From the late 1980s Sir Tim Berners Lee’s ‘World Wide Web’ allowed nodes to transfer information between computers, enabled by standardized protocols following common rule sets. The chosen protocol was HTTP. Key to this protocol, relevant to data sharing, is the fact HTTP follows a request-response model.
One entity opens a connection, and requests a resource or service, then the other responds, either with the requested resource or an error response if it isn’t available. After each request-response cycle the connection is closed. With HTTP a stateless protocol, if the same two entities need to communicate again, it occurs over a new connection. Incidental when HTTP was invented, but important now, is the fact each connection request comes with a header, with additional details about the sort of connection required. We will return to this point later on.
Surfing the net in the 1990s - 2000s, this model works perfectly well. Users click to read text or browse a sales catalog, send a request to a server, get a response back and see that response. Websites - essentially access to repositories of data - are the start of the data sharing economy.
Many families kick-start e-commerce, which quickly gives rise to the next stage in the history of data-sharing infrastructure. As websites started to sell goods and services, this threw up a host of new engineering challenges. Dedicated engineering teams had to deal with unprecedented traffic - i.e. data transfer requests. To streamline the process, engineers cached resources. Caching entailed storing the resources to be served elsewhere, making the website request data from a database before serving it to the end user.
All of these functionality layers were implemented on top of the existing basic website implementation. As the functionality they realized became more essential, so the stack - and the engineering burden related to maintaining it - grew. Enter the solution.

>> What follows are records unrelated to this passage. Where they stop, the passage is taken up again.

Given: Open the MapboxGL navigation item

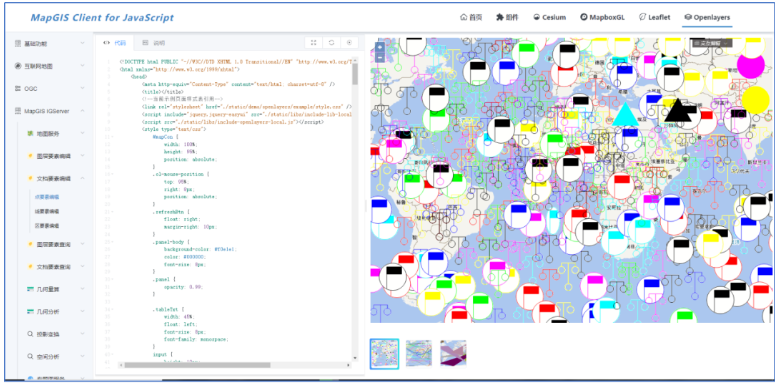Looking at the screenshot, I should [603, 17].
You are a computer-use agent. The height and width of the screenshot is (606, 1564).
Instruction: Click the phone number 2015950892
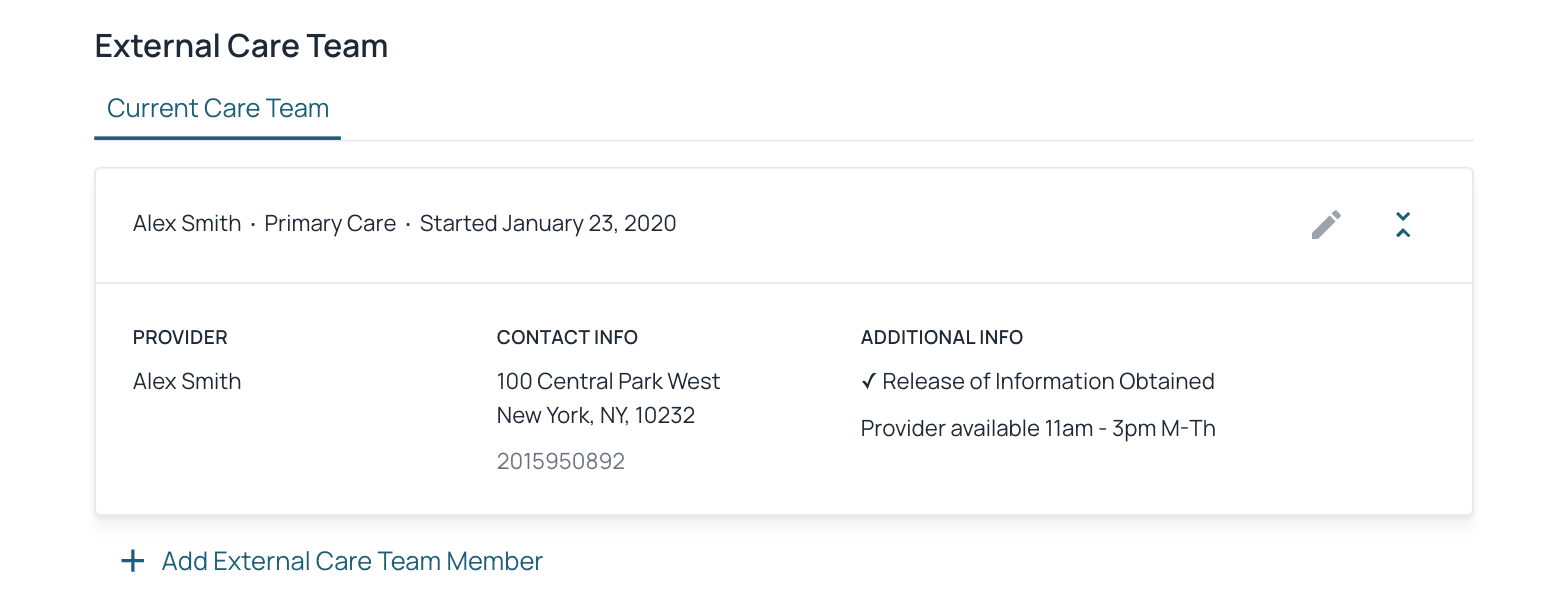(x=561, y=461)
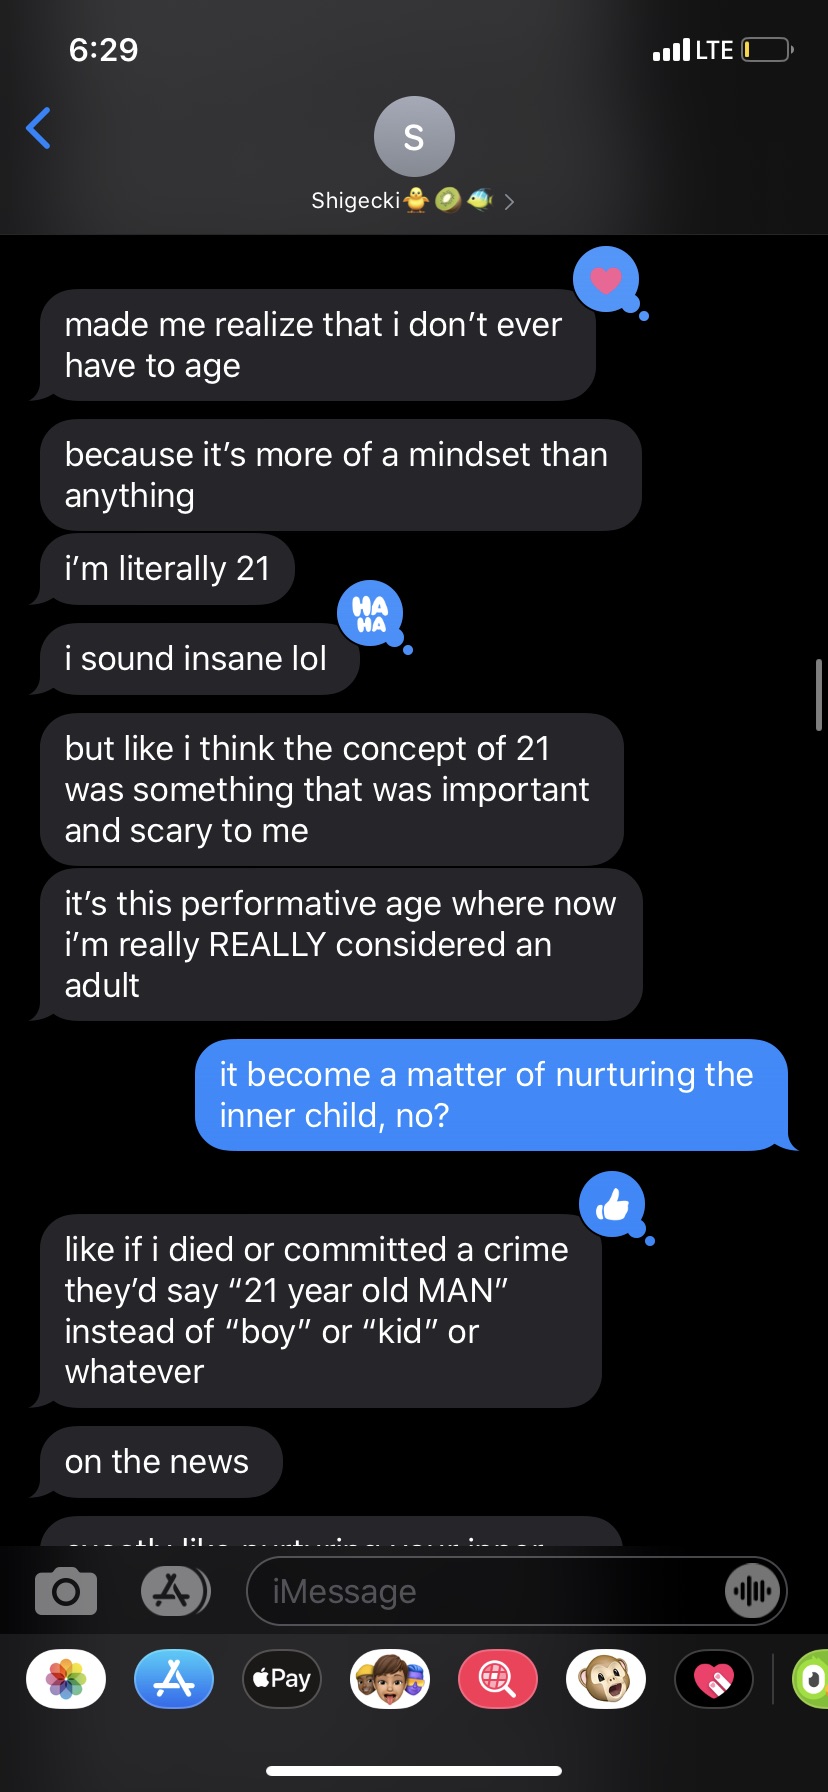Image resolution: width=828 pixels, height=1792 pixels.
Task: Tap the audio message waveform icon
Action: (752, 1591)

CDNs provided add-on functionality layers that would internally communicate with the business’s website. End-users would now be served through this new service provider - and the website’s engineering teams could concentrate efforts elsewhere.
According to BuiltWith, over 41% of the top 10,000 websites use a CDN. Prominent CDN providers include MaxCDN, Cloudflare and Google App Engine. Described by Fast Company as ‘the biggest tech company you’ve never heard of’, Cloudfare reports to serving nearly 10% of global internet requests, from a network of 16 million domains. Although yet to IPO, in 2019 Cloudflare’s value is estimated at $3.2bn.
Next in the evolution of the request / response data model came the idea of B2B data sharing - programmatically sharing data with other developers. Around the late 2000s, companies and organisations opened new revenue streams by making their data available as APIs.
An API, unlike direct data, is programmatically consumed, so crucial to the monetization of data shared via APIs are elements such as analytics, rate-limiting and access management. The seemingly simple idea of building an API now came with a tower of complexity. APIs require maintenance and a never-ending set of essential add-on features.
API management tools came about to solve problems around authentication, interoperability, caching, scalability, rate limiting, analytics and monetization. Well-known examples include Apigee, 3scale, Kong, Mulesoft and Akana, all of whom played a part in ushering in the much-talked-about ‘Big Data Revolution’. The need for REST API management tools is exemplified by frequently occurring large-scale acquisitions. For example, in 2016 Salesforce, one of the companies that helped drive the adoption of cloud services, bought Mulesoft for $6.5bn.
CDNs, API Management tools and Big Data = happy ever after? The convergence between online life and real life ensured not. The next stage in the evolution of the data sharing economy is driven by heightened expectations around what can be done online - and how fast.
Browsing static resources retrieved from a database represents only a small part of what people and businesses do online. Use cases like Uber, Stock trading, Google docs, Fortnite and lightning fast CRMs exemplify a shift towards an event-driven data sharing economy. Here, real-life events trigger notifications sent to numerous parties in realtime. Enter a new set of engineering challenges, highlighted in the diagram above, and described below.
For event-driven applications, HTTP - in its natural form - doesn’t quite cut it. Take notoriously volatile Bitcoin pricing as an example. In the HTTP scenario, the application would request current bitcoin pricing from a data provider and display it on the webpage. However, the concept of ‘updates’ is non-existent in HTTP land. If the app requires more recent data, the logical step forward is to refresh the page, sending out a new HTTP request. While it vaguely does the job, frequently sending out requests is inefficient and engineering- and energy-intensive. This strategy of receiving new (possibly infrequent) updates is referred to as HTTP-Polling.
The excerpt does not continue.